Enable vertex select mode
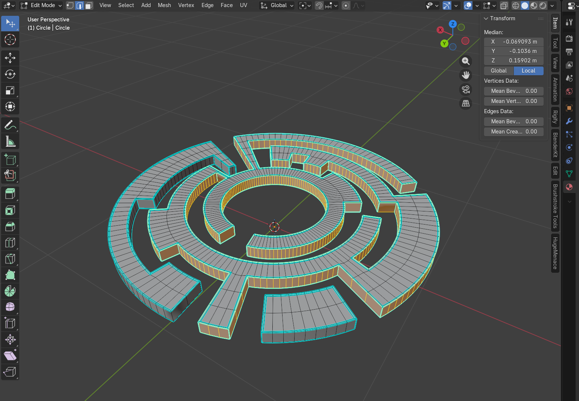 [x=70, y=5]
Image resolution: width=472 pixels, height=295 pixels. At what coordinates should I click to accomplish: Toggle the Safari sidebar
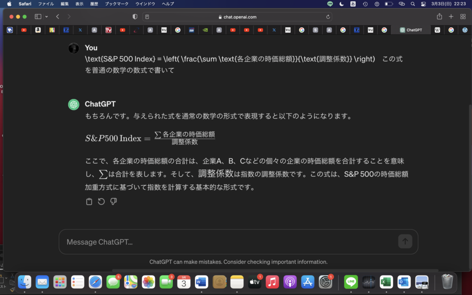coord(38,17)
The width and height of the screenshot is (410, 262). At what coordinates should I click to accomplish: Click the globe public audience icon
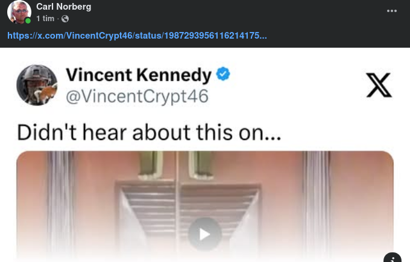65,19
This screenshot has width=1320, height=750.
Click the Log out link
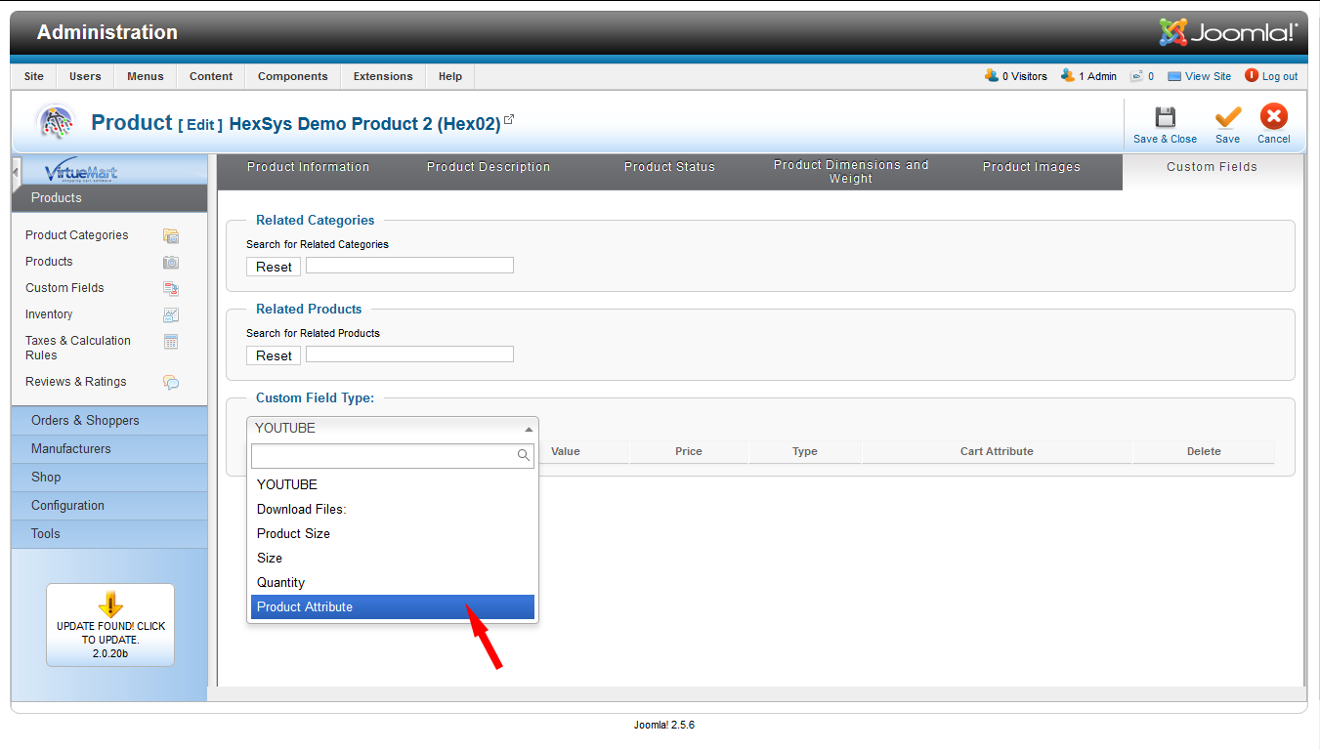[1279, 76]
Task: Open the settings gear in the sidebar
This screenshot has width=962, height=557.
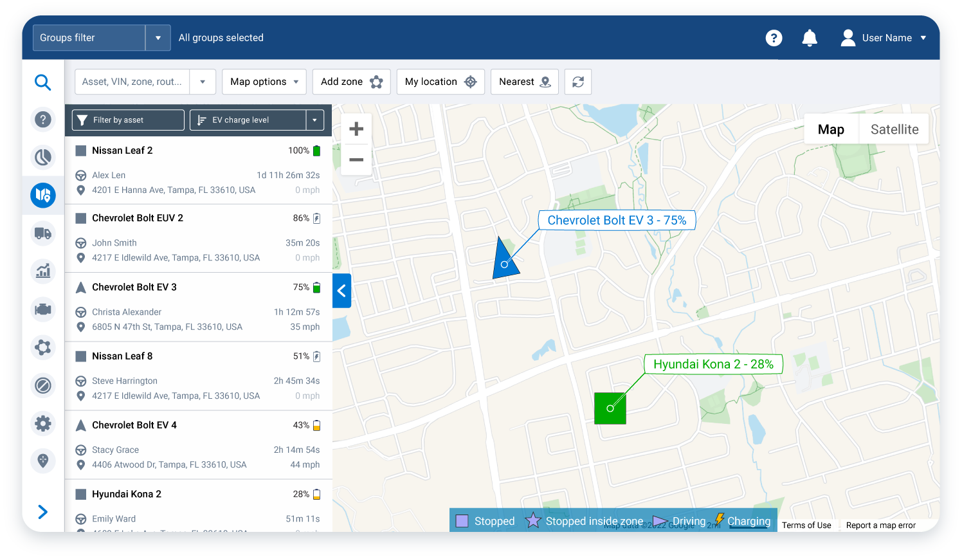Action: coord(43,423)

######

### Assignment
Nothing but the pictures should be left out when the listing above is transcribed.

### Response area
Enable vertex select mode
 [x=70, y=5]
Image resolution: width=472 pixels, height=295 pixels. At what coordinates should I click to accomplish: Toggle the Safari sidebar
coord(38,17)
The width and height of the screenshot is (410, 262). At what coordinates should I click to accomplish: Click the globe public audience icon
65,19
This screenshot has width=1320, height=750.
Click the Log out link
[1279, 76]
Task: Open the settings gear in the sidebar
This screenshot has width=962, height=557.
Action: coord(43,423)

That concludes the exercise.